One major difference between the paleolithic and modern American diet involves the amount of protein consumed by our distant ancestors.
In temperate and tropical regions where fruits and vegetables were readily available, paleolithic humans also consumed prodigious amounts of fiber – between 100 and 150 grams a day.
Since bovine animals had not yet been domesticated, early humans derived almost all their calcium from plant foods – a fact that, by 21st century standards, reflected an incredible amount of plant consumption. Sodium, a staple of the modern diet, also was an extremely rare ingredient in paleolithic diets. The absence of antibiotics, coupled with the accident-prone nature of the hunter-gathering lifestyle, meant very few paleolithic humans lived to age 60 – only about 9 in 100, by some estimates.

First, Keith says, the insight researchers have gained from studying paleolithic diets shouldn’t be interpreted as an invitation to abandon all the conveniences of the modern diet. During the Paleolithic Age temporary dwellings were either made (such as tents out of hide) or found (such as caves, preferably on the southern side).
The early humans who lived in the Paleolithic Age were taller and lived longer than Neolithic as well as modern people.
An exploration of the techniques, subjects, and cultural role of one of humankind's earliest art forms—the cave painting.
Tools in the paleolithic era were made of chipped rock and they were very different from the Neolithic Era’s tools. Only by examining humanity's shared past is it possible to view today's world in meaningful historical context.
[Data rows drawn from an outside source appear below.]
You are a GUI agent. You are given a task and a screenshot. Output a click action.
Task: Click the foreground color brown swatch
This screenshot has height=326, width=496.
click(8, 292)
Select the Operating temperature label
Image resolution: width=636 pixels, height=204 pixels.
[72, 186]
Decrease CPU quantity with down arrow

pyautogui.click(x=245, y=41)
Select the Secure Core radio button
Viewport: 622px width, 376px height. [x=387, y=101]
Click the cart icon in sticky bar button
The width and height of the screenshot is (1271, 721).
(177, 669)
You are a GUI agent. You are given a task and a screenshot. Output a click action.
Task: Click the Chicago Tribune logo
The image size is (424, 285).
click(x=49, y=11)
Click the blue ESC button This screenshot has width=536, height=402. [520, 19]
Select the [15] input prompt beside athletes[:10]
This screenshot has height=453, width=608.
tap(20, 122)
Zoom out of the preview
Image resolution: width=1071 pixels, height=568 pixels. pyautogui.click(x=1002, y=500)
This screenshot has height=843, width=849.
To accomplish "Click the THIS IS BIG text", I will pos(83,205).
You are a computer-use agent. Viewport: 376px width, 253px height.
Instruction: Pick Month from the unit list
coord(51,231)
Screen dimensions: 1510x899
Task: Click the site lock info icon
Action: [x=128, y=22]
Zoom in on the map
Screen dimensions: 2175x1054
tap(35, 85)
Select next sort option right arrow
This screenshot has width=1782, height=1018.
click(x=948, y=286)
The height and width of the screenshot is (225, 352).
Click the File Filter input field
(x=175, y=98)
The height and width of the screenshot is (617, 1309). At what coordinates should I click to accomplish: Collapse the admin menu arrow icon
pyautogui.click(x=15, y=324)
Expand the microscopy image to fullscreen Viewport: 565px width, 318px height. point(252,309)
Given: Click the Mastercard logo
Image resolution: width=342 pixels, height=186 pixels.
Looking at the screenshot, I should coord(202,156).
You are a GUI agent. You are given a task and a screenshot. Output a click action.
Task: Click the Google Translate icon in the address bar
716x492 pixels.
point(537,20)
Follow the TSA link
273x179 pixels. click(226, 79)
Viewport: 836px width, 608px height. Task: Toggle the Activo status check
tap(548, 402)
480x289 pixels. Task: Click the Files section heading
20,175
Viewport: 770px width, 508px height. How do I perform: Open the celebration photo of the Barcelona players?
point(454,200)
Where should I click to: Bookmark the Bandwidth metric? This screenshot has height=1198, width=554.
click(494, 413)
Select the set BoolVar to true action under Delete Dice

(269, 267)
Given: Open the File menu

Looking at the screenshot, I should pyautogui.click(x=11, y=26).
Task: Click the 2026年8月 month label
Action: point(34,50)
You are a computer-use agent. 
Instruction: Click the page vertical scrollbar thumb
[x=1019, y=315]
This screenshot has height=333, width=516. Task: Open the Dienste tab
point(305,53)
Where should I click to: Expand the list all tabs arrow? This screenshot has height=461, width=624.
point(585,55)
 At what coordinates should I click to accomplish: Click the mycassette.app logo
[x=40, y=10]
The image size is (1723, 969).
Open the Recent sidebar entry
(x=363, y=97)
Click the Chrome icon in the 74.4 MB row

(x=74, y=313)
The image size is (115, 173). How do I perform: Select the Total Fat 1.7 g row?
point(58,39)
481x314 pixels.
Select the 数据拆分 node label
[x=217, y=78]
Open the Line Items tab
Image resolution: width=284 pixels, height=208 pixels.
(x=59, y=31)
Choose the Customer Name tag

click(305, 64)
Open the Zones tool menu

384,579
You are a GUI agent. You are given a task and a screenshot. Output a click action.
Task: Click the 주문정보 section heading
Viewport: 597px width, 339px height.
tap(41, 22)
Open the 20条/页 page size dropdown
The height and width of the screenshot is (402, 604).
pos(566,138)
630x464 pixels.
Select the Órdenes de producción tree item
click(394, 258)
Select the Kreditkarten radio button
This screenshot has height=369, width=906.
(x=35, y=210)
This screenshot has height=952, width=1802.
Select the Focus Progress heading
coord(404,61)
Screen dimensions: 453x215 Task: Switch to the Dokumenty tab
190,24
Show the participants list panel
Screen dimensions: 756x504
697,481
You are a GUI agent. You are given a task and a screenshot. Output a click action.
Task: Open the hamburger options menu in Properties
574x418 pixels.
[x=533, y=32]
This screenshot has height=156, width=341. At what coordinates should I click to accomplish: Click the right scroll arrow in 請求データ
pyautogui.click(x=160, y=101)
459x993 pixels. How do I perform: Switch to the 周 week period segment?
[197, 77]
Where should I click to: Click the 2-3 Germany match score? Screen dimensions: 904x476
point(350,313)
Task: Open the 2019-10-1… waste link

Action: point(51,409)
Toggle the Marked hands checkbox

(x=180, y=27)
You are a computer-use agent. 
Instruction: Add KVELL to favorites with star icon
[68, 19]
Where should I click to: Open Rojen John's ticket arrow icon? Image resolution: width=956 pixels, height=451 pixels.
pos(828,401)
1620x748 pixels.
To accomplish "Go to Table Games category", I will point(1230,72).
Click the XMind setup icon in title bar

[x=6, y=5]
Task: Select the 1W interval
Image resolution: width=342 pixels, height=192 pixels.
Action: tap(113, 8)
While standard recommendations today emphasize the need to restrict protein intake to between 10 and 15 percent of overall calories, researchers believe some paleolithic humans derived up to 60 percent of their calories from protein.

Our paleolithic ancestors, by contrast, consumed a much wider variety of plant micronutrients derived from a plant supply that was equally as diverse.
Even so, that doesn’t mean there is not a lot to be gained by adopting some aspects of the paleolithic diet. This shows that in Paleolithic times people regularly had to hunt and move from place to place in order to have food. The Paleolithic Era (or Old Stone Age) is a period of prehistory from about 2.6 million years ago to around 10000 years ago.
During times in the paleolithic era early man would chip the rocks on larger rocks, this created spears and mace heads for them to use during hunting.